[Dataset entries]

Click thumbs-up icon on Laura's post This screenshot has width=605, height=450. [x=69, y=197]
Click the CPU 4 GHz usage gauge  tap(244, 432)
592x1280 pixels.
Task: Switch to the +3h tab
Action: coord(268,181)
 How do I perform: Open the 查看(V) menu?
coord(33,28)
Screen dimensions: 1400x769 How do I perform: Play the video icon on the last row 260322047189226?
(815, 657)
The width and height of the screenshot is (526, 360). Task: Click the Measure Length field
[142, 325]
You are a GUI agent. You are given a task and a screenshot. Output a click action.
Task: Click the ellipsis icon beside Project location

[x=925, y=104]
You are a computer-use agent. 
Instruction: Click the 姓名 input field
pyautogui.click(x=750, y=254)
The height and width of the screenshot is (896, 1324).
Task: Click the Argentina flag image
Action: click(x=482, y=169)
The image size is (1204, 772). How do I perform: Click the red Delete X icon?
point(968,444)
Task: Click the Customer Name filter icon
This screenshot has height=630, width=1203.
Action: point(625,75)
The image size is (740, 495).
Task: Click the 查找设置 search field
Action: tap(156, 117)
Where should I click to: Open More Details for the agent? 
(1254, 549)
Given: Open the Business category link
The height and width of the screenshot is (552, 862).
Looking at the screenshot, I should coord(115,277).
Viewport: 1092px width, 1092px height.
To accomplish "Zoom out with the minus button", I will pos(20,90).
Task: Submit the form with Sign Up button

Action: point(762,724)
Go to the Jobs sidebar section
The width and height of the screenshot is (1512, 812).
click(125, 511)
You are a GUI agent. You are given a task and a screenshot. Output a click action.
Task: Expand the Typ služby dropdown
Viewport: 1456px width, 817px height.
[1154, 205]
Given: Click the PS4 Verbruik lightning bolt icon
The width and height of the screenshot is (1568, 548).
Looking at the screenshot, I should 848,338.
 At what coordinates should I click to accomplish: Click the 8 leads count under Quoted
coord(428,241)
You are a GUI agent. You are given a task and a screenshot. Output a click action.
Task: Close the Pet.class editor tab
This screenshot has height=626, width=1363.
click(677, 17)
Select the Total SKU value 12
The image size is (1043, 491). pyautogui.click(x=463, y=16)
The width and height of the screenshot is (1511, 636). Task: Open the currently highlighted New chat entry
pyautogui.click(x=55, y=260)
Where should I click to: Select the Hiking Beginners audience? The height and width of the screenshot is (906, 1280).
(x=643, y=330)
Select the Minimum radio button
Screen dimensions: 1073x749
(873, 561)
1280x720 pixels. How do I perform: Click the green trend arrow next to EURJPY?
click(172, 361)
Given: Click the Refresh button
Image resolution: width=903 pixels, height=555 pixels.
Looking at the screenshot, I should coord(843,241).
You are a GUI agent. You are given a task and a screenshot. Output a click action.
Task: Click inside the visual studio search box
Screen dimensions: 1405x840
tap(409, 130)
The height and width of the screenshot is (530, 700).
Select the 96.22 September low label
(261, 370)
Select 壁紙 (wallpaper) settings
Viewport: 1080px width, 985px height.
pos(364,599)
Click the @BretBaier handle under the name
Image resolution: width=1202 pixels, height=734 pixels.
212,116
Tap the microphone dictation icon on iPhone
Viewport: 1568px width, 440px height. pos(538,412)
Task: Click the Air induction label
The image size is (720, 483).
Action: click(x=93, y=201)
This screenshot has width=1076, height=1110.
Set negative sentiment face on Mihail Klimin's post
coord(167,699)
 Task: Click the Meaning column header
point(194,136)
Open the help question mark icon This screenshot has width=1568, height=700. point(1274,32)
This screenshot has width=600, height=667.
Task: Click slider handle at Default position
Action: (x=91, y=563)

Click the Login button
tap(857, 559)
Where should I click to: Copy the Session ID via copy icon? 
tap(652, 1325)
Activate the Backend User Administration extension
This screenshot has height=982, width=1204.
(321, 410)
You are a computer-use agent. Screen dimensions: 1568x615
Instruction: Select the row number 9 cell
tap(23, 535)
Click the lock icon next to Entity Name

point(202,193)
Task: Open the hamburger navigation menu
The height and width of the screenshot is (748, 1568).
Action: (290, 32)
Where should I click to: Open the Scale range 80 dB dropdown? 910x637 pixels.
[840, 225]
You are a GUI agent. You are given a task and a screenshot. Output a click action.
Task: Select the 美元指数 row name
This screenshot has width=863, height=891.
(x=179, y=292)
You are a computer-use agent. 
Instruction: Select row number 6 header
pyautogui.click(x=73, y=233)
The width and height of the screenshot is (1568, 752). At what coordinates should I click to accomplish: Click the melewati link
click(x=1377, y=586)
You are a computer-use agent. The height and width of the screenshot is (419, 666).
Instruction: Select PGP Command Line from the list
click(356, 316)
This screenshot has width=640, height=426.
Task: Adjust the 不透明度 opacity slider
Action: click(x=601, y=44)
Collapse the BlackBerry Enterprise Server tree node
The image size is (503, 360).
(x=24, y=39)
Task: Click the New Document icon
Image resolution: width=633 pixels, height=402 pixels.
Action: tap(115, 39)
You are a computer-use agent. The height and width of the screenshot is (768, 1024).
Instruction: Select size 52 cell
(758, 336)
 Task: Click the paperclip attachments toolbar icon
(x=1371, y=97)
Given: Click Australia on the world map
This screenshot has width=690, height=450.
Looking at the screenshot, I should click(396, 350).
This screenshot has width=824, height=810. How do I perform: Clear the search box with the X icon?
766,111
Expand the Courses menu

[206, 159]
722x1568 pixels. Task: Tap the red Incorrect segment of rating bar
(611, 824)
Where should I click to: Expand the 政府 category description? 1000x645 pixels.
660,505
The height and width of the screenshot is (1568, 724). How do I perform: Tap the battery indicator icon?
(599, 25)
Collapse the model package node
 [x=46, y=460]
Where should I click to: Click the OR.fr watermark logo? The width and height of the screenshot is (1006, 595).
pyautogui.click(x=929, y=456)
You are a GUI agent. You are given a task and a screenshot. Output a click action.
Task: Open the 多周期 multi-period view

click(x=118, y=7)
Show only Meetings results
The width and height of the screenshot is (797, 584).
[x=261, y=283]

## Exercise objective
Check each line of the records for the word "computer" and extract those that contain it.

## Exercise response
You are a computer-use agent. 
You are a computer-use agent. Screen dimensions: 1568x615
You are a computer-use agent. 
You are a computer-use agent. The height and width of the screenshot is (419, 666).
You are a computer-use agent. The height and width of the screenshot is (768, 1024).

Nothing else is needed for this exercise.